Each hymn is a prayer composed to be sung, not recited. They celebrate the wonders of simply living:
Lucis Creator optime,
lucem dierum proferens,
primordiis lucis novae,
mundi parans originem…
of being alive in God’s world and of His purpose and even, perhaps, His delight in its fruition. In that respect they are exultatory. Though not as effusive as similar works by, say, Hildegard of Bingen, there is a certainty and confidence in each relatively short work — the longest is under six minutes at 32 lines —which the choir brings out well.
The directness and clarity achieved by the Choir of Buckfast Abbey under Philip Arkwright amply support this plain purpose, although their singing does not stray into the rhetorical; nor is it over-vehement. They preserve the beauty and richness of both text and melody - largely by appealing to the lucidity of the melody coupled with the import of the text.
Indeed, one may detect a certain emphasis on delivery and projection over spontaneity. This is accentuated by the fact that many of the chants consist of short alternating verses, which are taken in turn by male and female voices. This does have the side-effect of throwing into relief the two distinct timbres and textures of the two registers. One is put in mind of the dialogue - the drama even - of the catechism, rather than being caught up in single, unfolding threads.

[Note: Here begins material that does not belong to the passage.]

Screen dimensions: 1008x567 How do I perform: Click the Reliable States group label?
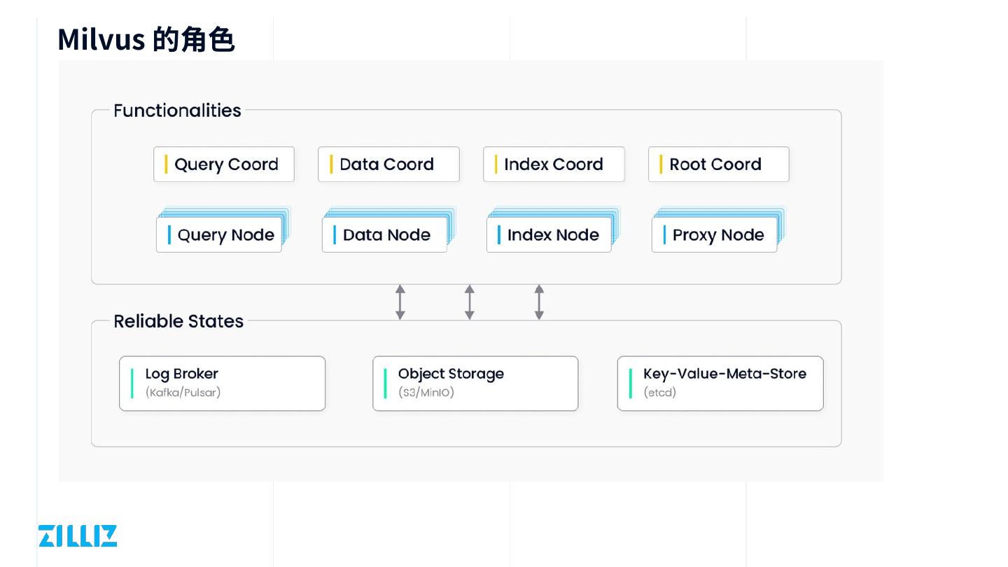tap(179, 321)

Given their antiquity and purpose, a certain emphasis on declamation as opposed to excursion is desirable but at times listeners may sense that the choir is relying on the familiar rather than any curiosity of theirs. On the other hand, it could be argued - in view of these works’ origins and intentions - that they make their greatest impact when offered to the listeners as faits accomplis. Although we do not know for sure, these performances seem to take as their starting point that for Ambrose there could not - nor should not - be any kind of negotiation or even interpretation.

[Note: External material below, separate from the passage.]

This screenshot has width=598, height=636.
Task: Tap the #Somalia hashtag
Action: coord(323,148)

The singing, though, is in no way unpleasing. Indeed, Arkwright, who was born in 1983 and appointed Organist and Master of the Music at Buckfast in 2013, keeps a tight ship. One knows at least that one is in good hands. More freedom - particularly in terms of tempo - would have been welcome.

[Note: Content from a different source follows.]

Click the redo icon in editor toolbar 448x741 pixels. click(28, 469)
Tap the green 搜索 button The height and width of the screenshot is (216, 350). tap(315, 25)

The works are of great beauty and convey a certainty at a time in the history of the early Christian church which was not won easily. By the end of the 70 minutes of music on this CD, your feeling is likely to be one of having been persuaded rather than directly stimulated - as is the case with composers like Hildegard.
Note, too, that the last two works (Pange lingua gloriosi and Verbum supernum prodiens [trs. 20-21]) are much later. They’re by St Thomas Aquinas but, as with the other works here, the melodies are taken from the Antiphonale Monasticum of 1934, that is currently used at Buckfast. Can one assume that this is music with which the choristers are very familiar?
The acoustic is the oft-recorded one of Buckfast Abbey, Devon — which is a modern reconstruction dating from the early part of the twentieth century — with a beautiful balance of resonance and penetration; particularly of the higher voices. The 32 page booklet that comes with the CD contains all the text in Latin and English but not a great deal about the music itself.